One of Milliron’s favorite uses of social networking is keeping up on the news. “My favorite person to follow on Twitter is Anderson Cooper,” she says. “He tweets throughout the evening before the show starts. He’s always saying what’s going to be on his show, which starts at 10 p.m.” She also follows several local politicians to keep updated on minute-by-minute news from the Pennsylvania State House and Senate. “It’s just so instant. You’re there,” she says. Milliron mentions that with all the direct and instant access to news and raw footage from all over the world, she finds that she has become more engaged with the actual news content. “You have to be able to assimilate all this information and interpret it, to figure out how you’re going to react to it,” she says. “Because anyone can put their opinions out there, you’re being bombarded with everyone else’s ideas, you have to know what your own ideas are.”
She also notes how the instantaneous nature of Twitter can be useful for checking the weather. “If you’re following something like a weather channel, that would be really handy. You would find out instantly if a tornado came by or something.”

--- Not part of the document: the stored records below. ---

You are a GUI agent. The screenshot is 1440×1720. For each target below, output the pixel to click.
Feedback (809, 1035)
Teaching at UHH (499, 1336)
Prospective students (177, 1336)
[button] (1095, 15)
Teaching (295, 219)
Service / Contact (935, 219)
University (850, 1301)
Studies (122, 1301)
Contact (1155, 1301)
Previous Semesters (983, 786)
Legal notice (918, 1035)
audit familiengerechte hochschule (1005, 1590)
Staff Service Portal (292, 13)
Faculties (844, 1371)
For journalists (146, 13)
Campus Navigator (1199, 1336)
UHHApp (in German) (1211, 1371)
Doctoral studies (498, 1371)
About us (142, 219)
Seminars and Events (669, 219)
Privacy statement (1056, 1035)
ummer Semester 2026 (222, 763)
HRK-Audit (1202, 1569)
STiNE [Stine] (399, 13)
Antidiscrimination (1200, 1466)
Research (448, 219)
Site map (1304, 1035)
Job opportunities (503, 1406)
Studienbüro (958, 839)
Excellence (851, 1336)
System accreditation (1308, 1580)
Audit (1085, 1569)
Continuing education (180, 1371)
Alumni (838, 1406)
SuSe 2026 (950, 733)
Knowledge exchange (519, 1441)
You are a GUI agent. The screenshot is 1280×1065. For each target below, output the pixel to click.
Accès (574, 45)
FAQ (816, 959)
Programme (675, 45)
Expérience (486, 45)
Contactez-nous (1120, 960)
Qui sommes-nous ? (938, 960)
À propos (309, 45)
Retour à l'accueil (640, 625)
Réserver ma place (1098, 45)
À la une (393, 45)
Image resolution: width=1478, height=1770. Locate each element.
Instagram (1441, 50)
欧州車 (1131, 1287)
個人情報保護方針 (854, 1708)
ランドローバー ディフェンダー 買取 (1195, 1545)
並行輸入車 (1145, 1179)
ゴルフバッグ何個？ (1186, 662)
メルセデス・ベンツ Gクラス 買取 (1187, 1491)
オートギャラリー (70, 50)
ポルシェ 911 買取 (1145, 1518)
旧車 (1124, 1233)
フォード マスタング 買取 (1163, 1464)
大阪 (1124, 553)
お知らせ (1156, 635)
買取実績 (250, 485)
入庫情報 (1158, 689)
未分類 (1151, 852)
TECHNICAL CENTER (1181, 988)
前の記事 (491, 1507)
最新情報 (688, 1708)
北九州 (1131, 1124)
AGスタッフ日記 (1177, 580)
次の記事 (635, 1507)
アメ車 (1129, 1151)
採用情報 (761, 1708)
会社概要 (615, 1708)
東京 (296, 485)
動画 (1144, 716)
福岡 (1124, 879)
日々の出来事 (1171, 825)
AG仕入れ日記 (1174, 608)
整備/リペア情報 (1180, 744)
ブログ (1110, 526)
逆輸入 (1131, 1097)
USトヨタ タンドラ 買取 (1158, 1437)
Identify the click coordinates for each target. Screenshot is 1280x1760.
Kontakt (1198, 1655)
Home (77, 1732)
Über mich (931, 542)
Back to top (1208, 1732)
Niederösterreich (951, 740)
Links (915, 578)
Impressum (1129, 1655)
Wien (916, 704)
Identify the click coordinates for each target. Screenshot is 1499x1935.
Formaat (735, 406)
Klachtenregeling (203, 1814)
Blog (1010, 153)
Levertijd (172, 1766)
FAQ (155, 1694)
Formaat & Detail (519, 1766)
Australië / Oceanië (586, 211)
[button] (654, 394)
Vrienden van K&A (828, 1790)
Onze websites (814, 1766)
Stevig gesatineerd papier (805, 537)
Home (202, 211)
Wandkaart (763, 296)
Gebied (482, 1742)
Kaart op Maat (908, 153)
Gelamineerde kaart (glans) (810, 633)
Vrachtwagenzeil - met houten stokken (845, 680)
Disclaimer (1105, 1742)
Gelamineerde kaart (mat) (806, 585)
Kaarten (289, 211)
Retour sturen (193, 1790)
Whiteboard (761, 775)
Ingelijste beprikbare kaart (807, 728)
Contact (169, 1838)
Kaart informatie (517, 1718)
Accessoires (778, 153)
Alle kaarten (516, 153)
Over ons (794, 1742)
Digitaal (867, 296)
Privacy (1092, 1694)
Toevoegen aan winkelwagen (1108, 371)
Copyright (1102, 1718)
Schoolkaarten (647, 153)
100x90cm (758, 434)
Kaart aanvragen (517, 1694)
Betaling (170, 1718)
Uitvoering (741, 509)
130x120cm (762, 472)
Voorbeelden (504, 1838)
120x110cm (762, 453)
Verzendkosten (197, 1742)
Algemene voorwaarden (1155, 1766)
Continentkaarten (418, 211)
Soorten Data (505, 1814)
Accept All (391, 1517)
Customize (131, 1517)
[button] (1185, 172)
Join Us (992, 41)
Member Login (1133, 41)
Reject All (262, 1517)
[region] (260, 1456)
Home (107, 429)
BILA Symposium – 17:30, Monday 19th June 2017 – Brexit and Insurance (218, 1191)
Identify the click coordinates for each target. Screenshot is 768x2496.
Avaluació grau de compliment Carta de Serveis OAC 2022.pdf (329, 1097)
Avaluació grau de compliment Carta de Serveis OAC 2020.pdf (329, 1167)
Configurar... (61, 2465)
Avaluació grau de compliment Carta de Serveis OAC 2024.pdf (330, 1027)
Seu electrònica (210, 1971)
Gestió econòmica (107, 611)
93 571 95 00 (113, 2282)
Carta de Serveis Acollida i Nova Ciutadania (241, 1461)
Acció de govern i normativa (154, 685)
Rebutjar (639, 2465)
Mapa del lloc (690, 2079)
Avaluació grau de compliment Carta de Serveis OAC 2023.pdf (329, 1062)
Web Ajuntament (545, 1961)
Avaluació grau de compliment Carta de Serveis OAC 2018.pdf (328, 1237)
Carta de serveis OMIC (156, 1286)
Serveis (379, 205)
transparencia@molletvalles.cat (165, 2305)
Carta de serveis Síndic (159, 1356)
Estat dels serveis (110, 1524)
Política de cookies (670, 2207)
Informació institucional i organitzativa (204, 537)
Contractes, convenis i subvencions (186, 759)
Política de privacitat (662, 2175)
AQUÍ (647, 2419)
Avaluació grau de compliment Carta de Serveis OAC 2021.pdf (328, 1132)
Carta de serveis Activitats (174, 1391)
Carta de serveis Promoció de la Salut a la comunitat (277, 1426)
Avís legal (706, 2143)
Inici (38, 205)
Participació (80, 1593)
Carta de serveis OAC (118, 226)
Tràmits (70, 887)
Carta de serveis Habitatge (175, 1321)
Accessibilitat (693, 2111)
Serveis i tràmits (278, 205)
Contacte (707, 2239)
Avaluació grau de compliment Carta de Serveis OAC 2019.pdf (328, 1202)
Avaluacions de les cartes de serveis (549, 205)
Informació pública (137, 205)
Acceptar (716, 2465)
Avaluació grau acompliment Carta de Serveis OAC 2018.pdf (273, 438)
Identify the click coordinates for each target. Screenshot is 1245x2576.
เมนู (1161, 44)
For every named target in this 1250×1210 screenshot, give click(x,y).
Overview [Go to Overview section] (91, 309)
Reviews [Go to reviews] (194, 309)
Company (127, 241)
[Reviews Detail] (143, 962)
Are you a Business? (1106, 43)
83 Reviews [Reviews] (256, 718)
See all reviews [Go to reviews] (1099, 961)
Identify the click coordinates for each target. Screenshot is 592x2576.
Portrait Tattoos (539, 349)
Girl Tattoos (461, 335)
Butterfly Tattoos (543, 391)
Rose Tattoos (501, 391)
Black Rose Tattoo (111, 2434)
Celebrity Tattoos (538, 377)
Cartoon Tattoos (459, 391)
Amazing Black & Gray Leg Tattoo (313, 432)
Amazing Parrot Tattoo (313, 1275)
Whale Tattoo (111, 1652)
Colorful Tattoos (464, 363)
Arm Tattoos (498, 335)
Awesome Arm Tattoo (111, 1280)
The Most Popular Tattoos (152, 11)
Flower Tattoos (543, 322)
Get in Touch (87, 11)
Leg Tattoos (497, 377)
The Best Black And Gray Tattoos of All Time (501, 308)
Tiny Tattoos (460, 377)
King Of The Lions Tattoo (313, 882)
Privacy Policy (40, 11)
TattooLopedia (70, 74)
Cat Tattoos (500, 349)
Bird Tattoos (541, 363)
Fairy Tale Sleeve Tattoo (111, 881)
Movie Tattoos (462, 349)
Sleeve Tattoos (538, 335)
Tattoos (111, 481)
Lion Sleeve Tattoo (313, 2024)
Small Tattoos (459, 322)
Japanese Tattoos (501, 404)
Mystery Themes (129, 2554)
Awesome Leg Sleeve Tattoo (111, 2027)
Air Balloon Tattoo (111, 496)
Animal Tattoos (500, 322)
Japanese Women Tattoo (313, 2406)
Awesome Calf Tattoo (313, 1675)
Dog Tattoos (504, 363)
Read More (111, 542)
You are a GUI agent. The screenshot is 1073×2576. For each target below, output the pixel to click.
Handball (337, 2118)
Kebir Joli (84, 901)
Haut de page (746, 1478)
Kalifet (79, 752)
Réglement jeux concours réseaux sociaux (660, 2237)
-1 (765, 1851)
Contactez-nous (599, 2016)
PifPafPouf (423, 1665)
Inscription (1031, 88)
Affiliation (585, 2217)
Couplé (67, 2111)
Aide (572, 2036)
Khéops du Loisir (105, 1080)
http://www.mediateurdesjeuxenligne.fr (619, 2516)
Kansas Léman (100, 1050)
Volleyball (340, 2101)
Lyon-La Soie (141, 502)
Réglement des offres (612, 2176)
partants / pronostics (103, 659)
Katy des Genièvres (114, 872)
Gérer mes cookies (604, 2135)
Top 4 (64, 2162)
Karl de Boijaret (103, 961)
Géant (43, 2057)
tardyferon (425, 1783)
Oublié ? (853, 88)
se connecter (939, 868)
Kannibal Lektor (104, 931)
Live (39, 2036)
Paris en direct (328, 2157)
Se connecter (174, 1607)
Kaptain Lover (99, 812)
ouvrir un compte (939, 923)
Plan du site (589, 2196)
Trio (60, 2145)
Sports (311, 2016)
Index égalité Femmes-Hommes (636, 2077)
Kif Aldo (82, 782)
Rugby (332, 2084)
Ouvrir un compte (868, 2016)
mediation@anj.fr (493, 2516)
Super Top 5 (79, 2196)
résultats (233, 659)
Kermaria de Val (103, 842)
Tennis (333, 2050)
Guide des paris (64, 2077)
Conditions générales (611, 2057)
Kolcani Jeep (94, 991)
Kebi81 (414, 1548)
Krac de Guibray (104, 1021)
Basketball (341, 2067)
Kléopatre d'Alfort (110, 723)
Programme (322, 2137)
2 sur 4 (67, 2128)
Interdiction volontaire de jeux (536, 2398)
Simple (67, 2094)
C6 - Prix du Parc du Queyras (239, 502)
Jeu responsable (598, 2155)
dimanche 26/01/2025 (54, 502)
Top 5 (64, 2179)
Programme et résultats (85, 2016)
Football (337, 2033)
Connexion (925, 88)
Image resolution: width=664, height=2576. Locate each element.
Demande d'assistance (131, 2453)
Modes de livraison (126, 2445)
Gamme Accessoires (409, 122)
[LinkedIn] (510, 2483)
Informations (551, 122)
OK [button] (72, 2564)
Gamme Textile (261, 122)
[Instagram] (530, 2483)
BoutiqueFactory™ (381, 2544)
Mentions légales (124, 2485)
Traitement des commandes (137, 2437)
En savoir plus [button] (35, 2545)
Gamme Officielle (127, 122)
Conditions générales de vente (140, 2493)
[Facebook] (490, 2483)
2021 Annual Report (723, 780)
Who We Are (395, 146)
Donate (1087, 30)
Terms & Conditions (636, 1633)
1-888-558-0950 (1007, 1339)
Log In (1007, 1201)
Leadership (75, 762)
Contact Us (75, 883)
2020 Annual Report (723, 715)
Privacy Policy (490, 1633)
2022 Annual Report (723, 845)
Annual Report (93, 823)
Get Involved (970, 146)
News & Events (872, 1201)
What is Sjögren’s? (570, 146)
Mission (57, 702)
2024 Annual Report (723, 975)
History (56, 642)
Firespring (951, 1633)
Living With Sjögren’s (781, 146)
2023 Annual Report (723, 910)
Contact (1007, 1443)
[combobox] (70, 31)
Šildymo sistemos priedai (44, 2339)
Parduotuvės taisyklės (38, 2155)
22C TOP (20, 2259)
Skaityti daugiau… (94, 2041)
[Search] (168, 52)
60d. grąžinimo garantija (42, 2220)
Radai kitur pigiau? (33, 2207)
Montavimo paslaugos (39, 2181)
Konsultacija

McIlwain and Milliron have both been using computers since the early 1980s, so signing up with the latest social networks was only natural. But seniors who may not have had such extensive computer use should not be discouraged or intimidated by the idea of a Facebook or Twitter account. McIlwain has helped many residents of the Ecumenical Community learn how to log on to social networks. For somebody interested in trying it out, she suggests, "I would tell them to get in touch with someone who does it already and have them be at the computer with them, for at least the first four sessions, until they get more comfortable with it. And preferably someone not too young and impatient.”
McIlwain encourages everybody to give the new technology a try. “I don’t see where social networking would be bad for anyone. I think it’s a wonderful luxury,” she says.
Anna Bloom is a senior at Asbury University and a Central Penn Parent intern from Carlisle.